President Vladimir Putin has held phone talks with the leaders of Ukraine, France and Germany to discuss the situation in Syria and in Ukraine's Donbass region, the Kremlin said in a statement Tuesday.
Putin, German Chancellor Angela Merkel, French President Francois Hollande and Ukrainian leader Petro Poroshenko discussed the peaceful settlement of the situation in south-east Ukraine as well as possible steps to tackle the socioeconomic and humanitarian problems in the region.
All leaders stressed the importance of complying with Minsk agreements and of enhancing the effectiveness of the OSCE's special monitoring mission in the region “by giving it additional powers,” the RBC newspaper reported.
“Vladimir Putin called for an immediate end to attacks by the Ukrainian armed groups on Donbass' residential areas. He emphasized that a key part of any settlement should be direct dialogue between Kiev and Donetsk and Luhansk,” the statement said.
Members of the so-called Normandy Format — the group of senior diplomats from the four countries actively working to resolve the situation in eastern Ukraine — have also received a set of proposals from the self-proclaimed Luhansk People's Republic (LNR) and Donetsk People's Republic (DNR), RBC reported. The suggestions touch upon “local elections, special status, amnesty and decentralization,” and “should be carefully considered,” the Kremlin statement said.

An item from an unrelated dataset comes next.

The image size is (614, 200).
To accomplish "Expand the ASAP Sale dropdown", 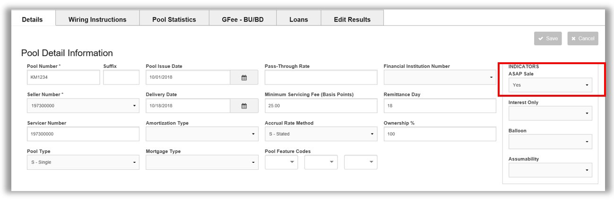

In addition to the situation in Ukraine, the leaders discussed some aspects of the situation in Syria.
Ukrainian President Petro Poroshenko urged Russia to release “all the Ukrainian hostages, including Nadiya Savchenko, Gennady Afanasyev and Yury Soloshenko,” the RBC news website reported, citing a statement on the Ukrainian president's website.
Poroshenko used the talks to call for Russia to withdraw its troops from the area, calling current shelling near the city of Avdeevka, “a real obstacle to progress in the peaceful settlement,” the statement said.